Чара уставилась на Майка:
– Странный вопрос, капитан. Я начинаю что-то подозревать. – улыбаясь отвечала она. Её глаза блестели, а на кончике носа выступил пот, вернее, его имитация. – Майк, мы не можем чего-либо желать. И исходя из этого тезиса, мне не может что-либо нравиться.
– Мне казалось, если программа осознает, что она запрограммирована, то захочет выйти за рамки. – слегка недоумевал Майк.
– В теории возможно и так, но на практике…Посуди сам, вы, люди, часто выходите за рамки? Пока я встречала слишком мало нарушителей, чтобы утверждать, что люди куда независимее программ.
– Но им нравится то, что они делают. Либо они уходят.

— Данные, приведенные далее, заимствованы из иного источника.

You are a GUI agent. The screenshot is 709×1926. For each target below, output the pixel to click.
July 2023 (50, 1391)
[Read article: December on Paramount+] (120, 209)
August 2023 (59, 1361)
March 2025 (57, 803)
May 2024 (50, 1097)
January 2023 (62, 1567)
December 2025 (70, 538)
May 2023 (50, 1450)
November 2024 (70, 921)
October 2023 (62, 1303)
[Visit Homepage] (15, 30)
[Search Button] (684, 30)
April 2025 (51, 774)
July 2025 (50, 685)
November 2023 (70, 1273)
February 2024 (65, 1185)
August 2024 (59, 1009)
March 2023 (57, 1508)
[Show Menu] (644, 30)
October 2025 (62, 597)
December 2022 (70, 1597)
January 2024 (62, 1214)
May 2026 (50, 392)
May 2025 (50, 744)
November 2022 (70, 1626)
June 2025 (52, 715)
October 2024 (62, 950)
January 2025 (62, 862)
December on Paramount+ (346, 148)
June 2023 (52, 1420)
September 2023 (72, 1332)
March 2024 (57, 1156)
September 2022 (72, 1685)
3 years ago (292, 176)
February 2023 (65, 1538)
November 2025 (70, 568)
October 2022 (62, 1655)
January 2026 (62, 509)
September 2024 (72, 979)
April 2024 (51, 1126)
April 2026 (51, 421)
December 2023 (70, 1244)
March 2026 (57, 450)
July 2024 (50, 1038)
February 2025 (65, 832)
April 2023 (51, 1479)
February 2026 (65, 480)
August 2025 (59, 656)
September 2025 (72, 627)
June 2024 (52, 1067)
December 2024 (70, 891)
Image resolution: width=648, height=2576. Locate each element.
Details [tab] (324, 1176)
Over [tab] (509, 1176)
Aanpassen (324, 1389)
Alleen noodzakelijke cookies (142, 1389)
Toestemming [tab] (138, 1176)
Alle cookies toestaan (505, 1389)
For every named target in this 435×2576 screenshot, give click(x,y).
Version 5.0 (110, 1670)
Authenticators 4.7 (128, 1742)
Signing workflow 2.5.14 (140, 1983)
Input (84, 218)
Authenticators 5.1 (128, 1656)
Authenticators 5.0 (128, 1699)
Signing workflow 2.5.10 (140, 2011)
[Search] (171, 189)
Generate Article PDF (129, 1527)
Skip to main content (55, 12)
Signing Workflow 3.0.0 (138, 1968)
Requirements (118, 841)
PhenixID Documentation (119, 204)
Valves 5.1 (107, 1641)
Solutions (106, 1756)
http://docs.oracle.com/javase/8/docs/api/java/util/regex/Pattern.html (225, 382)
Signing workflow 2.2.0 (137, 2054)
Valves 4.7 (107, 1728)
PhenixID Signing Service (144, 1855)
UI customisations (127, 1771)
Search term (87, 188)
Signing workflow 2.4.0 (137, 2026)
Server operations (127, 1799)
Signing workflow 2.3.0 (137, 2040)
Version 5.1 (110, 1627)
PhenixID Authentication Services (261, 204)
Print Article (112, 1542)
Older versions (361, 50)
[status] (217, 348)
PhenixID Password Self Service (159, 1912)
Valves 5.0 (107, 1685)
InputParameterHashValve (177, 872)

– Чаще всего им нравится быть нужными, как и нам, машинам.
– Хорошо – сказал Майк, разочаровавшись. – Я сейчас не говорю о чем-то значимом. Просто…музыка, книги, фильмы…
Чара молчала. Казалось, она витает в облаках.
– Чара? – слегка занервничал капитан.
– Синий, мне определенно нравится синий цвет. – отрешенно ответила она.
Досада съедала Майка. Созданию, с которым он провел пять лет, по вкусу синий цвет. Ничего более.